(Dataset entries)
'''

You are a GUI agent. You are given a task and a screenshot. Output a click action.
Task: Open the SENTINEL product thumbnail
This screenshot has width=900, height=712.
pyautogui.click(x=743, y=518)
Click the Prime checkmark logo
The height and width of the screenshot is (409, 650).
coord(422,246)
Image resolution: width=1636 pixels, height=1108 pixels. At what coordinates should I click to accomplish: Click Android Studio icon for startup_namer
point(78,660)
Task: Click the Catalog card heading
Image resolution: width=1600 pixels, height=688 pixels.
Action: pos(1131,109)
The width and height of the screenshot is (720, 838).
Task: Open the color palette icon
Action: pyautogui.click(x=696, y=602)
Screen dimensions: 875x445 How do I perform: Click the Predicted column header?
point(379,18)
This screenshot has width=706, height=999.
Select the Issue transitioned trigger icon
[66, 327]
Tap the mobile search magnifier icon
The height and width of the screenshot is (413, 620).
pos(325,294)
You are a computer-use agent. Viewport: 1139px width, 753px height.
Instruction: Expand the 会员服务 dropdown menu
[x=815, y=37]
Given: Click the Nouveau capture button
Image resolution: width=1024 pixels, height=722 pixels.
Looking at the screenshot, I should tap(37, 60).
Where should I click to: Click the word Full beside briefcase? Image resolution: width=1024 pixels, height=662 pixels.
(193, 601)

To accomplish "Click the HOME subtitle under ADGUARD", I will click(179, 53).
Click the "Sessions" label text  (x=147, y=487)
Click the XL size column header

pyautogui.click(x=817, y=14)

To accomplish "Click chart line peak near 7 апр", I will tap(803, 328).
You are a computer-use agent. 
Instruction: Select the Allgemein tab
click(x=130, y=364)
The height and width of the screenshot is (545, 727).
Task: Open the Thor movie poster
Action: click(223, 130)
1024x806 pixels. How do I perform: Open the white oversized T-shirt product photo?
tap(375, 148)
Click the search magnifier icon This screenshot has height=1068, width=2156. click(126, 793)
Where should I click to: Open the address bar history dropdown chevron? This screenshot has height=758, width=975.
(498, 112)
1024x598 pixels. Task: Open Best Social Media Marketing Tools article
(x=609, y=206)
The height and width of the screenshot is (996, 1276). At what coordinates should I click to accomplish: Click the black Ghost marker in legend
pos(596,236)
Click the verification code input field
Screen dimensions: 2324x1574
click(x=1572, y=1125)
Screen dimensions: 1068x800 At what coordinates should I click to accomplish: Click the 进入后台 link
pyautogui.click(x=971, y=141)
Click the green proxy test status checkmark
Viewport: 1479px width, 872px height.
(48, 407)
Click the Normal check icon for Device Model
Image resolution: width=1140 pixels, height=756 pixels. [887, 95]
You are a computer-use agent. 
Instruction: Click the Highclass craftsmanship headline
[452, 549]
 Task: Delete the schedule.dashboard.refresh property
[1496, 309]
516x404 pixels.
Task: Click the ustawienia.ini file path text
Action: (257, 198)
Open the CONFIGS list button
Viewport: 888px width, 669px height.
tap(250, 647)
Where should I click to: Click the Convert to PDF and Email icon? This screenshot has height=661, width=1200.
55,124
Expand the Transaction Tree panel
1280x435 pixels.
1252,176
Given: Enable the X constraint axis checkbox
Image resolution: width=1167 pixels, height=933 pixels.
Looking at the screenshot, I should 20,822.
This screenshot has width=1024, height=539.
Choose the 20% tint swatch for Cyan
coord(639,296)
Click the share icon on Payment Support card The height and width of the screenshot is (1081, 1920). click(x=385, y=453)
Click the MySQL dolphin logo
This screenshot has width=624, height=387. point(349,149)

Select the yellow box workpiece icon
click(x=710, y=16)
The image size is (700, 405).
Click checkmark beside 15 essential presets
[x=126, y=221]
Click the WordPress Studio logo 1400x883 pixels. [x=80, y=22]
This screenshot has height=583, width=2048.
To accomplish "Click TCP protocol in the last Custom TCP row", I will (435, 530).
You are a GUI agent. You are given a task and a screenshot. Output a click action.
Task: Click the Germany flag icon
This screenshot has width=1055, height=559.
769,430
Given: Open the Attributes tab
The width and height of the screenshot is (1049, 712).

'''

◆ **What the task requires**
From the first line to the last, output the records word for word.

◆ **Output for this exercise**
You are a GUI agent. You are given a task and a screenshot. Output a click action.
Task: Open the SENTINEL product thumbnail
This screenshot has width=900, height=712.
pyautogui.click(x=743, y=518)
Click the Prime checkmark logo
The height and width of the screenshot is (409, 650).
coord(422,246)
Image resolution: width=1636 pixels, height=1108 pixels. At what coordinates should I click to accomplish: Click Android Studio icon for startup_namer
point(78,660)
Task: Click the Catalog card heading
Image resolution: width=1600 pixels, height=688 pixels.
Action: pos(1131,109)
The width and height of the screenshot is (720, 838).
Task: Open the color palette icon
Action: pyautogui.click(x=696, y=602)
Screen dimensions: 875x445 How do I perform: Click the Predicted column header?
point(379,18)
This screenshot has width=706, height=999.
Select the Issue transitioned trigger icon
[66, 327]
Tap the mobile search magnifier icon
The height and width of the screenshot is (413, 620).
pos(325,294)
You are a computer-use agent. Viewport: 1139px width, 753px height.
Instruction: Expand the 会员服务 dropdown menu
[x=815, y=37]
Given: Click the Nouveau capture button
Image resolution: width=1024 pixels, height=722 pixels.
Looking at the screenshot, I should tap(37, 60).
Where should I click to: Click the word Full beside briefcase? Image resolution: width=1024 pixels, height=662 pixels.
(193, 601)

To accomplish "Click the HOME subtitle under ADGUARD", I will click(179, 53).
Click the "Sessions" label text  (x=147, y=487)
Click the XL size column header

pyautogui.click(x=817, y=14)

To accomplish "Click chart line peak near 7 апр", I will tap(803, 328).
You are a computer-use agent. 
Instruction: Select the Allgemein tab
click(x=130, y=364)
The height and width of the screenshot is (545, 727).
Task: Open the Thor movie poster
Action: click(223, 130)
1024x806 pixels. How do I perform: Open the white oversized T-shirt product photo?
tap(375, 148)
Click the search magnifier icon This screenshot has height=1068, width=2156. click(126, 793)
Where should I click to: Open the address bar history dropdown chevron? This screenshot has height=758, width=975.
(498, 112)
1024x598 pixels. Task: Open Best Social Media Marketing Tools article
(x=609, y=206)
The height and width of the screenshot is (996, 1276). At what coordinates should I click to accomplish: Click the black Ghost marker in legend
pos(596,236)
Click the verification code input field
Screen dimensions: 2324x1574
click(x=1572, y=1125)
Screen dimensions: 1068x800 At what coordinates should I click to accomplish: Click the 进入后台 link
pyautogui.click(x=971, y=141)
Click the green proxy test status checkmark
Viewport: 1479px width, 872px height.
(48, 407)
Click the Normal check icon for Device Model
Image resolution: width=1140 pixels, height=756 pixels. [887, 95]
You are a computer-use agent. 
Instruction: Click the Highclass craftsmanship headline
[452, 549]
 Task: Delete the schedule.dashboard.refresh property
[1496, 309]
516x404 pixels.
Task: Click the ustawienia.ini file path text
Action: (257, 198)
Open the CONFIGS list button
Viewport: 888px width, 669px height.
tap(250, 647)
Where should I click to: Click the Convert to PDF and Email icon? This screenshot has height=661, width=1200.
55,124
Expand the Transaction Tree panel
1280x435 pixels.
1252,176
Given: Enable the X constraint axis checkbox
Image resolution: width=1167 pixels, height=933 pixels.
Looking at the screenshot, I should 20,822.
This screenshot has width=1024, height=539.
Choose the 20% tint swatch for Cyan
coord(639,296)
Click the share icon on Payment Support card The height and width of the screenshot is (1081, 1920). click(x=385, y=453)
Click the MySQL dolphin logo
This screenshot has width=624, height=387. point(349,149)

Select the yellow box workpiece icon
click(x=710, y=16)
The image size is (700, 405).
Click checkmark beside 15 essential presets
[x=126, y=221]
Click the WordPress Studio logo 1400x883 pixels. [x=80, y=22]
This screenshot has height=583, width=2048.
To accomplish "Click TCP protocol in the last Custom TCP row", I will (435, 530).
You are a GUI agent. You are given a task and a screenshot. Output a click action.
Task: Click the Germany flag icon
This screenshot has width=1055, height=559.
769,430
Given: Open the Attributes tab
The width and height of the screenshot is (1049, 712).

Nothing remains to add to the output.